Exercise aim ::
Write out the line with "Given: Open the 每页条数" and every later line through the end of the data below, exactly as given, with no pictures in the copy.

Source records
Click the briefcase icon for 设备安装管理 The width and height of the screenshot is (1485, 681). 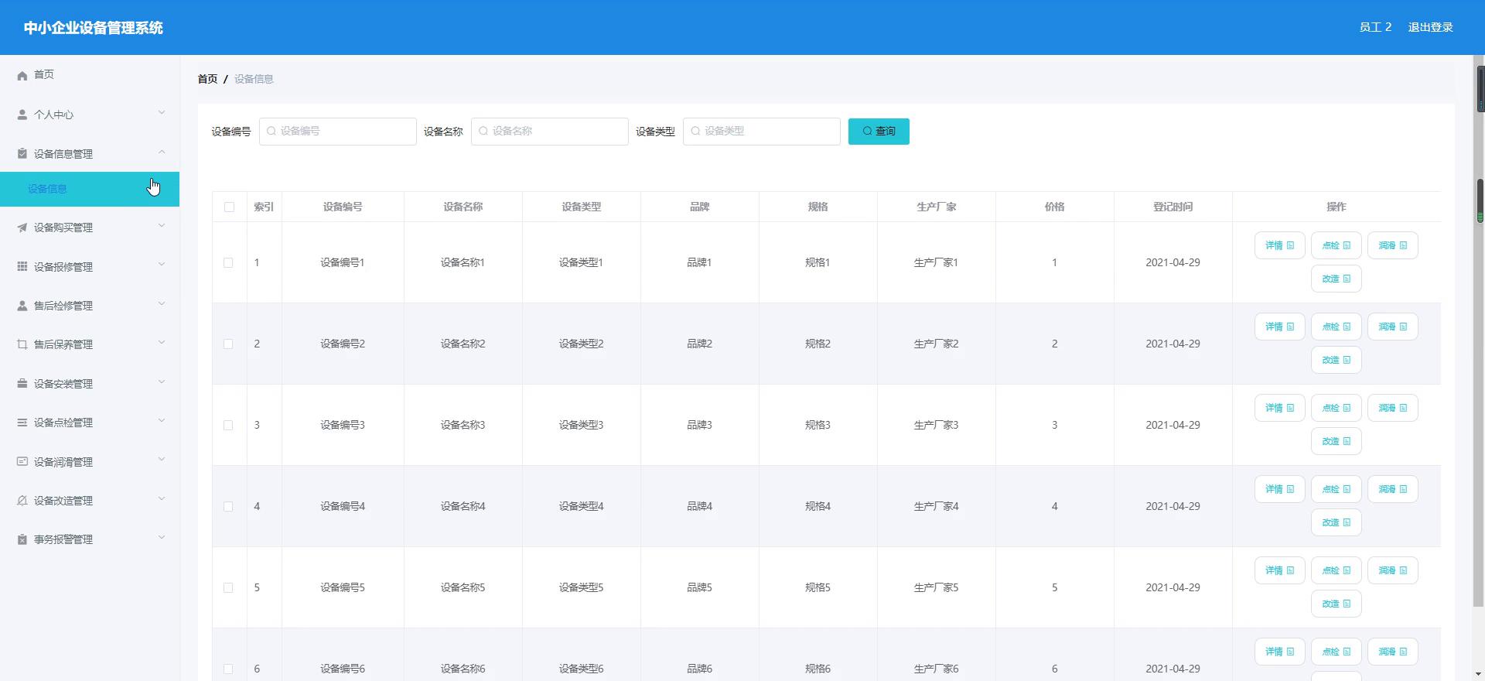click(22, 384)
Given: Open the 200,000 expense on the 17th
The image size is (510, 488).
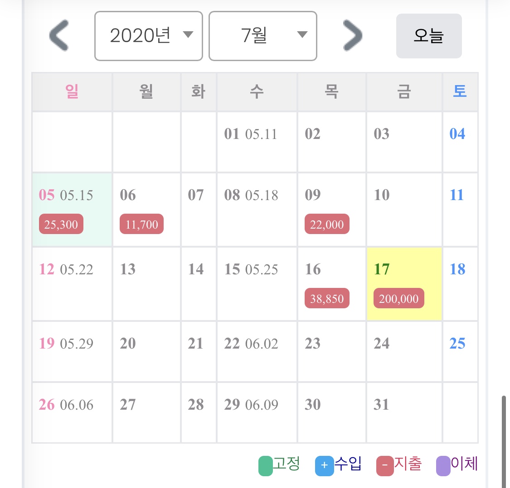Looking at the screenshot, I should (x=399, y=299).
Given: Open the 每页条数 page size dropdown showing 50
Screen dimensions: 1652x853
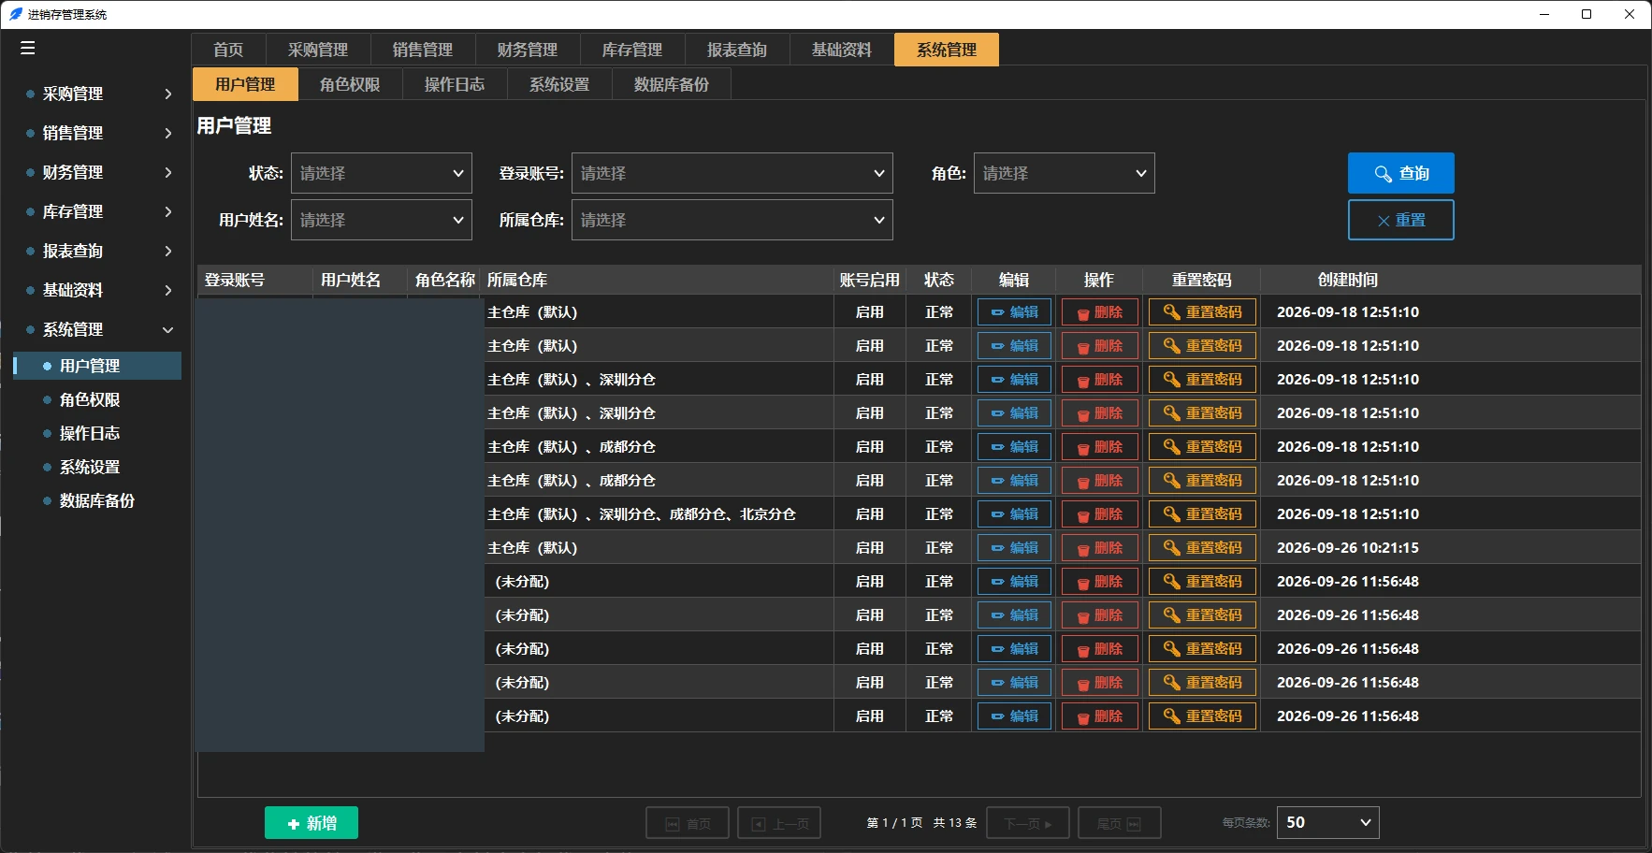Looking at the screenshot, I should point(1327,822).
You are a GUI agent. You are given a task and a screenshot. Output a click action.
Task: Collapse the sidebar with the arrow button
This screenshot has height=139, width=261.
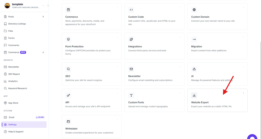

Result of the task ::
Given: Open the 每页条数 page size dropdown showing 50
Screen dimensions: 1652x853
Looking at the screenshot, I should point(1327,822).
You are a GUI agent. You are given a task and a screenshot. Output a click action.
Task: Collapse the sidebar with the arrow button
This screenshot has height=139, width=261.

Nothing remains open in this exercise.